Photo by Erik Mclean on Unsplash
🚡Programming language, under-the-hood stuff :Documentary.
Documentary of my week-long research and learning of under-the-hood stuff in programming languages. Just out of curiosity 🫣
How I ended up writing this blog
It was a time when I could not handle a neverending list of unanswered questions saved in my brain. It was clear that they were taking up a lot of space, so I wrote them on a piece of paper to free my brain storage. 🧠🧟
After week-long sleepless nights, it was the moment when every dot suddenly started to connect. I didn't go through compiler design books but still managed to understand fundamentals which is enough to code up my first programming language haha. BTW I'm not kidding! 🐸
The modern way to explore and learn
Before going into the path that I took to understand the concepts, I want to clarify one thing. Apart from the theories, it was my curious mind being in an unstable state and strong hunger to understand how languages work from the inside.

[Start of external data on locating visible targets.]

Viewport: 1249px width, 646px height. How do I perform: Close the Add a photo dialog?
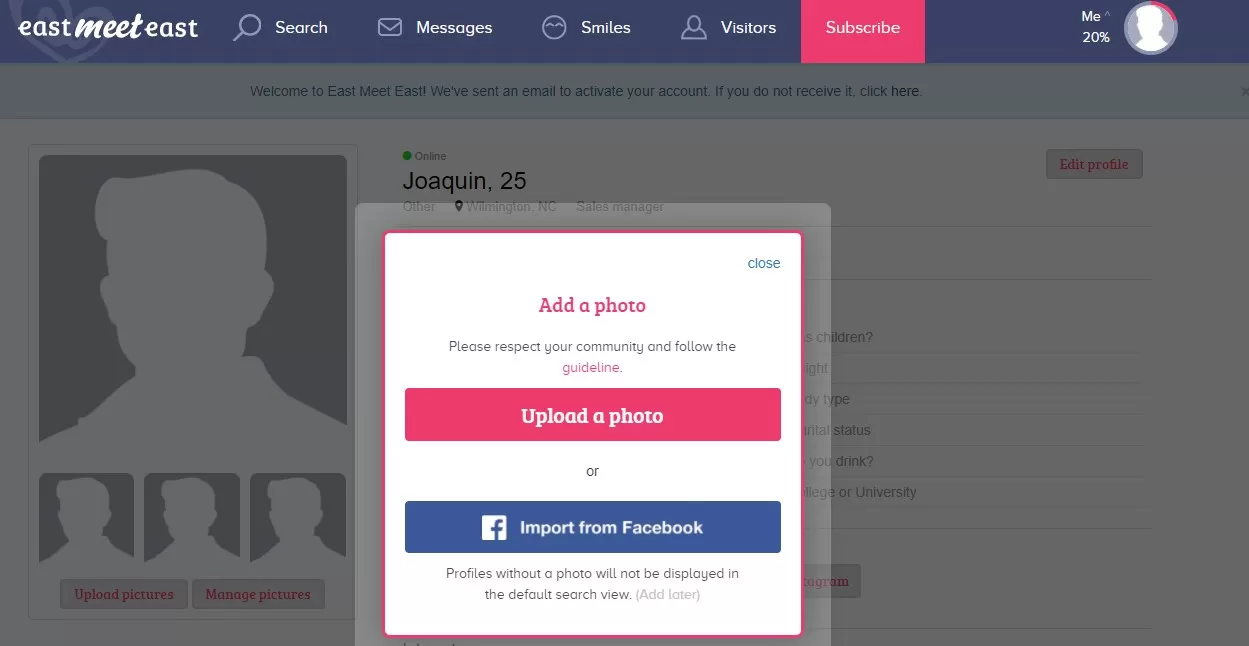[764, 263]
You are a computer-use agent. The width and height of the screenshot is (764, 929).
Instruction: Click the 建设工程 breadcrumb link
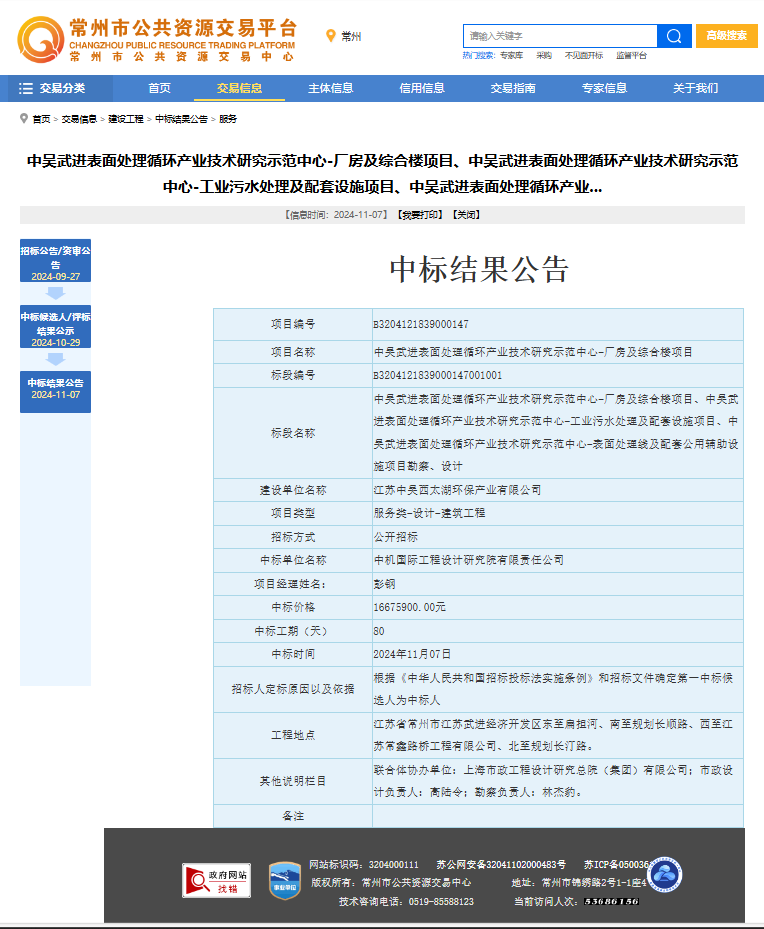coord(126,119)
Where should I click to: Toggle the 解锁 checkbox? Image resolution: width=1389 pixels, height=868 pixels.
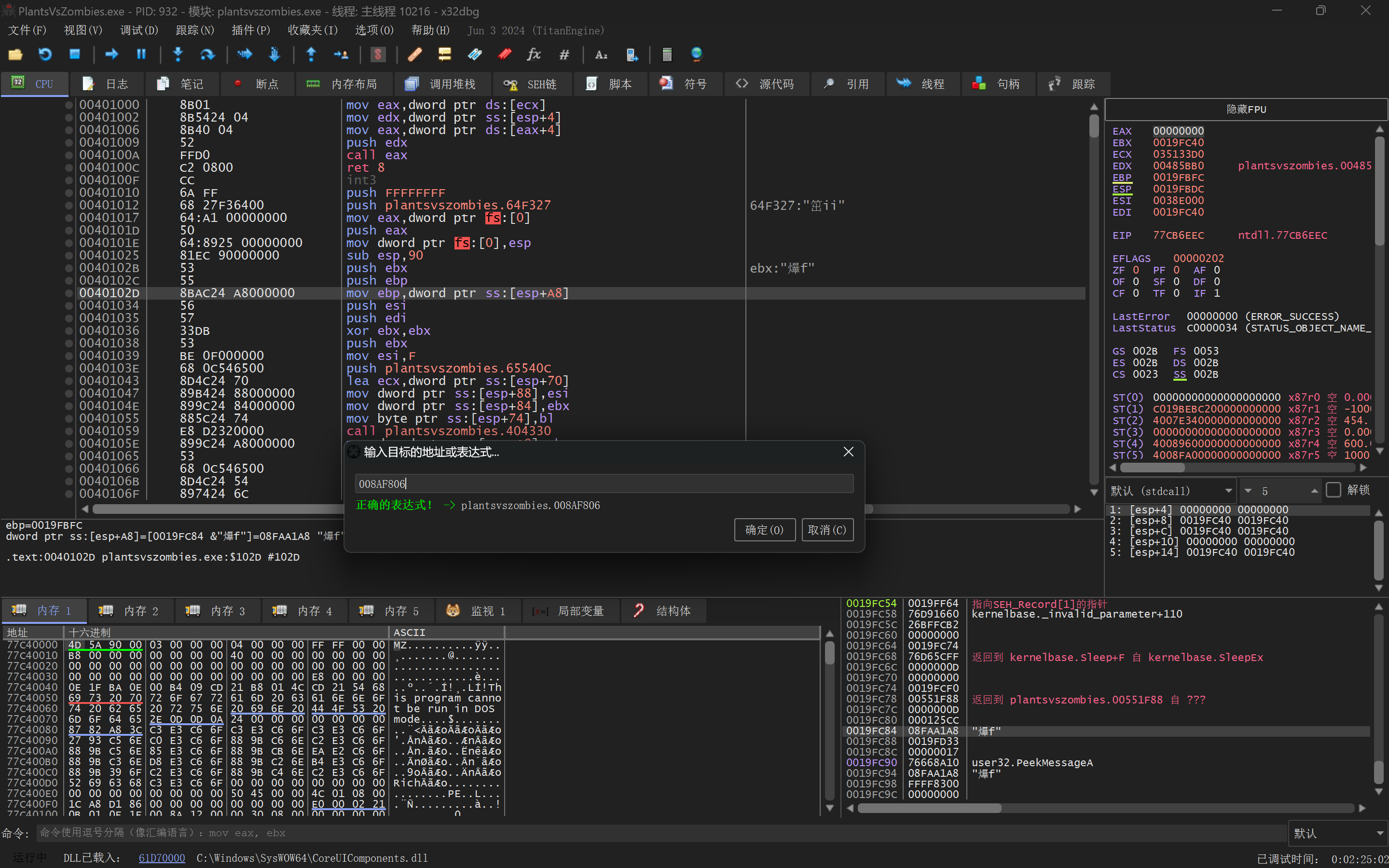point(1334,490)
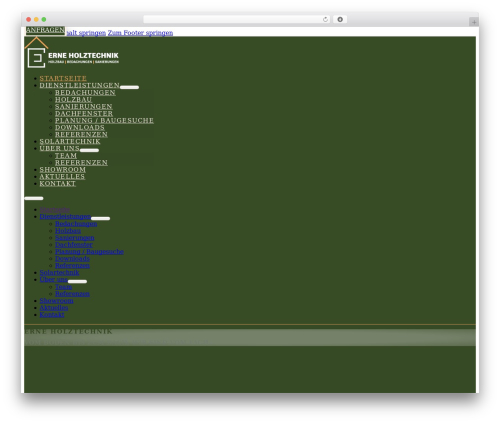Click the blue Kontakt link
This screenshot has height=423, width=500.
(x=52, y=315)
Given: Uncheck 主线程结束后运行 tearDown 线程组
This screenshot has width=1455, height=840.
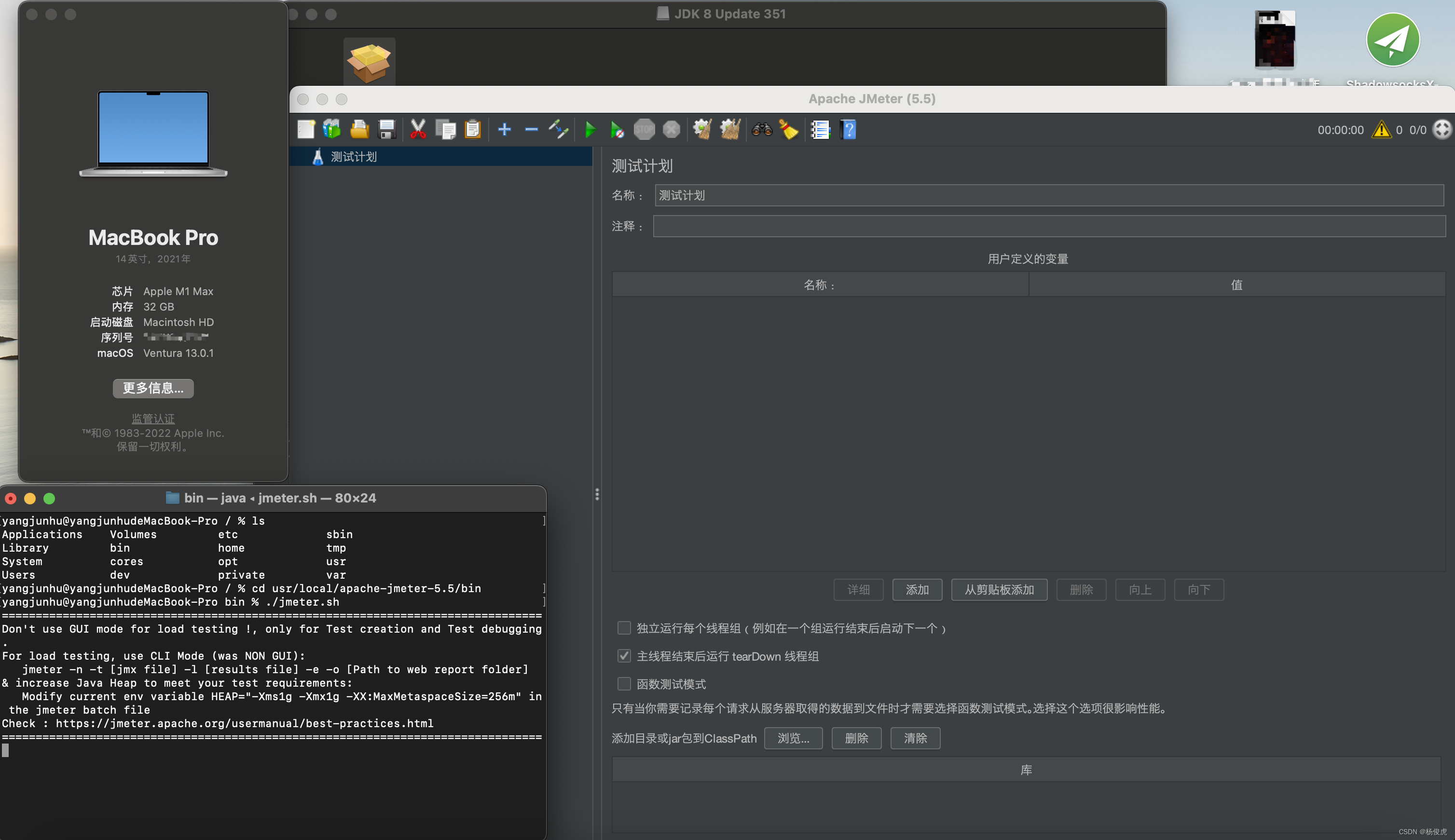Looking at the screenshot, I should pyautogui.click(x=624, y=655).
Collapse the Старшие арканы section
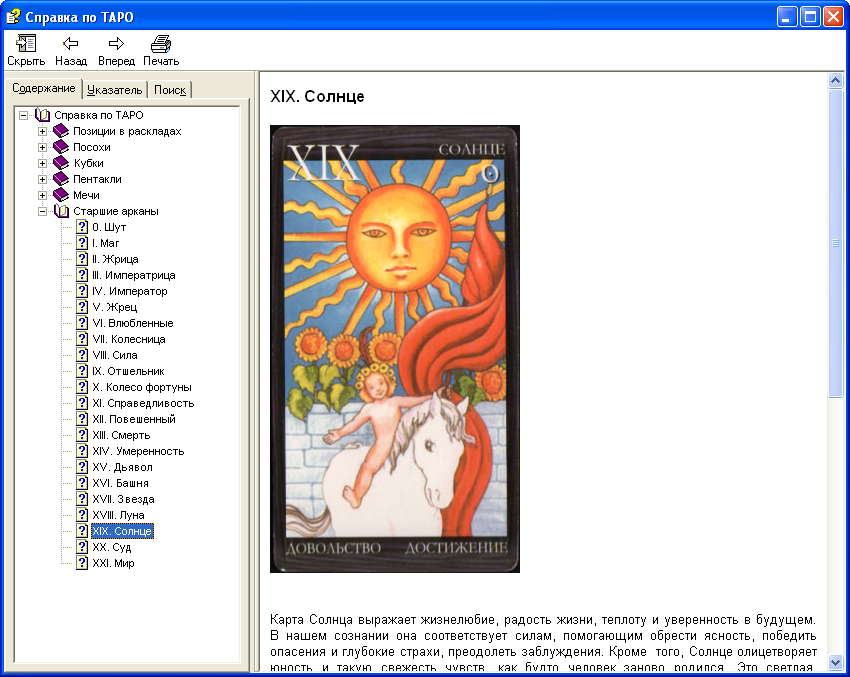The height and width of the screenshot is (677, 850). coord(43,211)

Traditionally things have been taught like it's detached from reality. Hell, seriously. Lemme give you an example here, for learning an operating system concept the only thing you need do is to `build your operating system`. Yup, it's damm simple. Why do people complicate them with generalized learning approaches where you get multiple random tosses of never used terms?
I'm not opposing the traditional idea, instead, it's not the better initial approach to take when you don't have your fundamentals clear to build more advanced stuff upon.
Considering my magical way to explore stuff that works as fast as NURALINK 🥹. I decided to learn concepts by putting my list of favorite languages on the inspection table😉
Language | Compiled | Interpreted |
C/C++ --> Carbon | ✅ | ❌ |
Golang | ✅ | ❌ |
Rust | ✅ | ❌ |
Python | ❌ | ✅ |
Java/C# | ❌ | ✅ |
Javascript | ❌ | ✅ |
Ruby | ❌ | ✅ |
Zig | ✅ | ❌ |
OCaml | ✅ | ✅ |
Mojo | ✅ | ✅ |
The first question in mind
To date, I'm using multiple programming languages combining compiled and interpreted. I wondered how a piece of software can convert highly human-readable language with symbols into the processor's native language or code.
Thus I began my exploration research in a top-down fashion. The languages I'm familiar with gave me enough motivation to start with them cause I use them. Being already informative about compiled language saved me a ton of time. While going through them, I took real-life examples of them like :
C/C++
Golang
Rust
Zig
...
Along the way explored multiple terms including Ahead of time
, Natively compiled
. Things got pretty serious when it was tough to wrap my head around unanswered questions like :
Can an executable code ( code.exe ) run on the same operating system ( Mac ) but different Instruction set architecture?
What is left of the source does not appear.